Temple Emanu-El’s Kol Tzedek Speaker Series Presents:
One Time Only Livestream Event with
Isabel Wilkerson, Author of “Caste: The Origins of Our Discontents“
March 31, 2022
The 2022 Kol Tzedek presentation–to be delivered by Isabel Wilkerson, will draw from her most recent #1 New York Times Bestseller “Caste: The Origins of Our Discontents”, published in 2020. Based on her deep research into the history of caste systems, Wilkerson delves into our country’s treatment of Native Americans and African Americans as well as what the Nazis learned from studying America’s caste history and applied to their plan for elimination of the Jews. Given the rise in antisemitism and acts of hatred against other minorities, her topic is extremely relevant during these troubled times.
A Pulitzer Prize-winning bestselling author of “The Warmth of Other Suns”, Wilkerson has taught at Princeton, Emory and Boston universities and lectured at more than 200 other higher academic institutions in the United States, Europe and Asia.

Let us be inspired by righteous voices.
Isabel WIlkerson and Bryan Stevenson The Importance of Caste
More About Isabel Wilkerson:
Isabel Wilkerson, winner of the Pulitzer Prize and the National Humanities Medal, is the author of the critically acclaimed, New York Times bestsellers “The Warmth of Other Suns”, and “Caste: The Origins of Our Discontents”.
“Wilkerson’s work,” in the words of The American Prospect magazine, “is the missing puzzle piece of our country’s history.”
“The Warmth of Other Suns” won the National Book Critics Circle Award, among other honors, and was named to more than 30 Best of the Year lists, including The New York Times, the Los Angeles Times, The New Yorker and The Washington Post. TIME Magazine named it one of the “10 Best Non-Fiction Books” of the decade. The New York Times Magazine named Warmth to its list of the best nonfiction books of all time.

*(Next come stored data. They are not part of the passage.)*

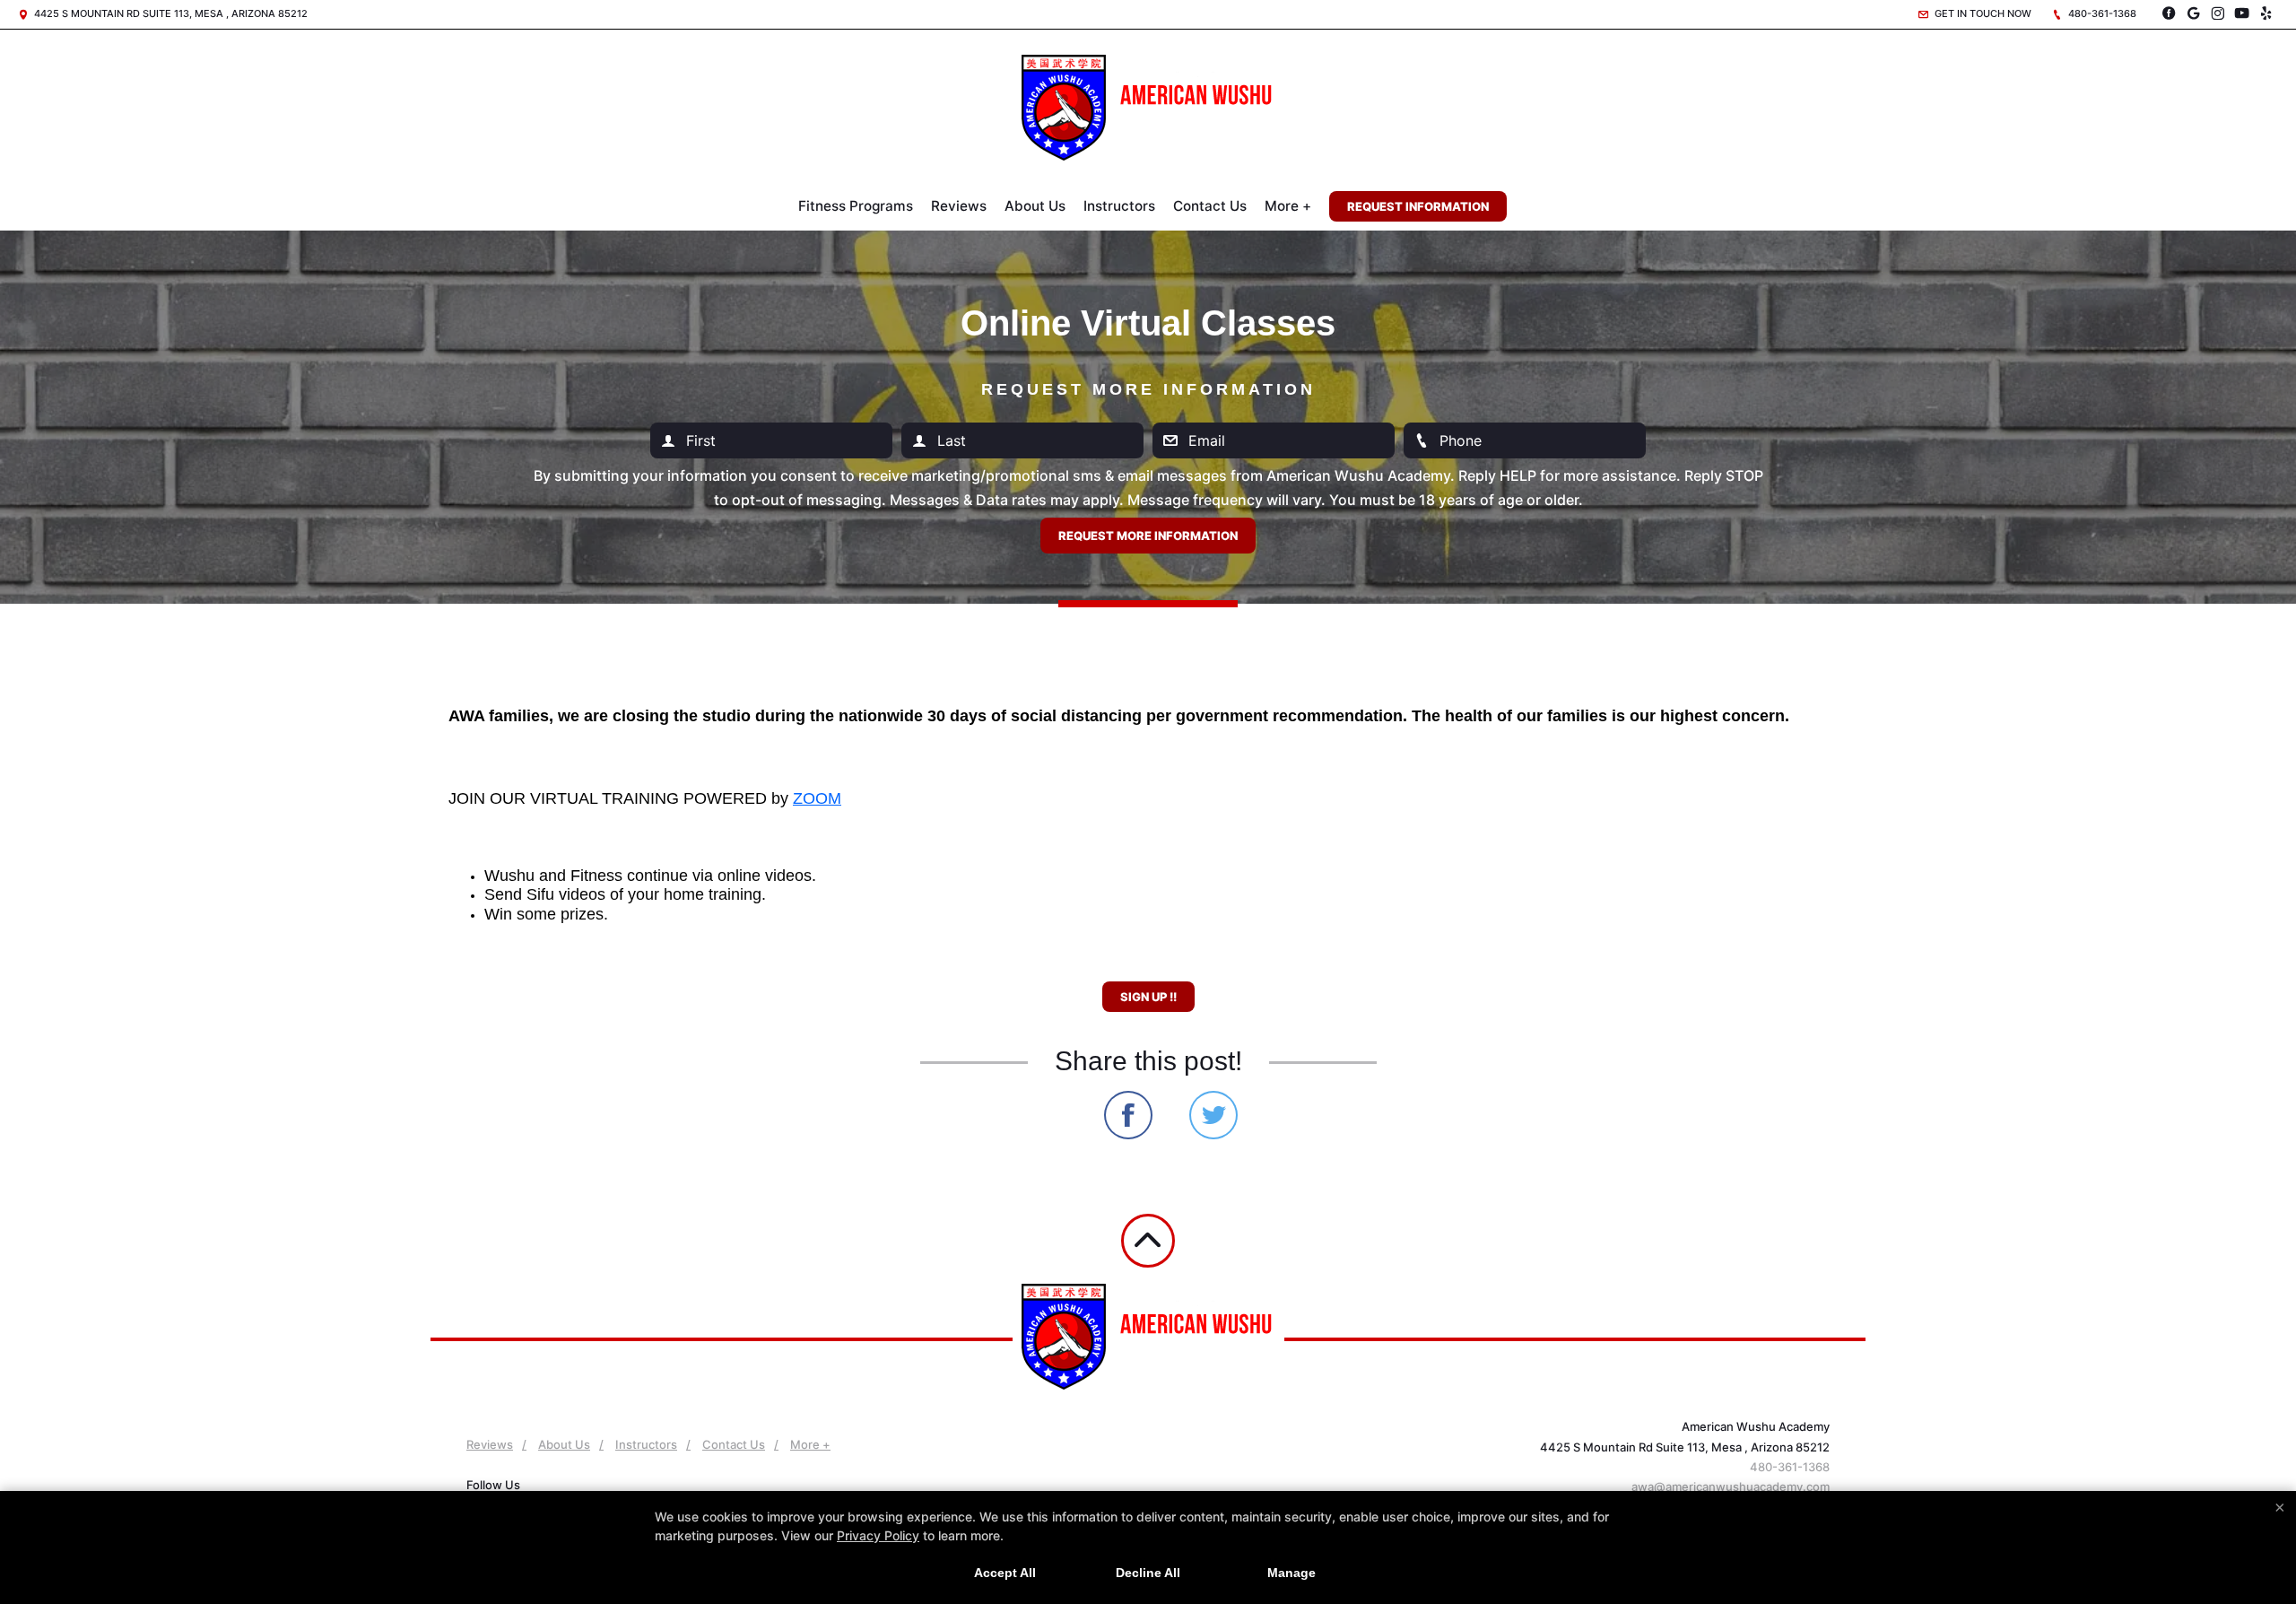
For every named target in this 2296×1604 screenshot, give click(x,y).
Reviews (959, 205)
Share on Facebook (1128, 1115)
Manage (1291, 1572)
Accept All (1005, 1572)
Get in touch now (1981, 13)
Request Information (1418, 206)
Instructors (1119, 205)
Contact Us (1210, 205)
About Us (1034, 205)
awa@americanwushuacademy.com (1730, 1486)
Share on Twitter (1213, 1115)
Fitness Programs (855, 205)
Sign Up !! (1148, 996)
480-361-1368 (2101, 13)
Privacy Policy (878, 1535)
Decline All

Her recent book, “Caste: The Origins of our Discontents”, was published in August 2020 to critical acclaim and became a Number 1 New York Times bestseller. Dwight Garner of The New York Times called it, “An instant American classic and almost certainly the keynote nonfiction book of the American century thus far.” Oprah Winfrey chose it as her 2020 Summer/Fall book club selection, declaring it “the most important book” she had ever selected.
Wilkerson won the Pulitzer Prize for her deeply humane narrative writing while serving as Chicago Bureau Chief of The New York Times in 1994, making her the first black woman in the history of American journalism to win a Pulitzer Prize and the first African American to win for individual reporting. In 2016, President Barack Obama awarded Wilkerson the National Humanities Medal for “championing the stories of an unsung history.”
As the historian Jill Lepore observed in The New Yorker: “What Wilkerson urges, isn’t argument at all; it’s compassion. Hush, and listen.”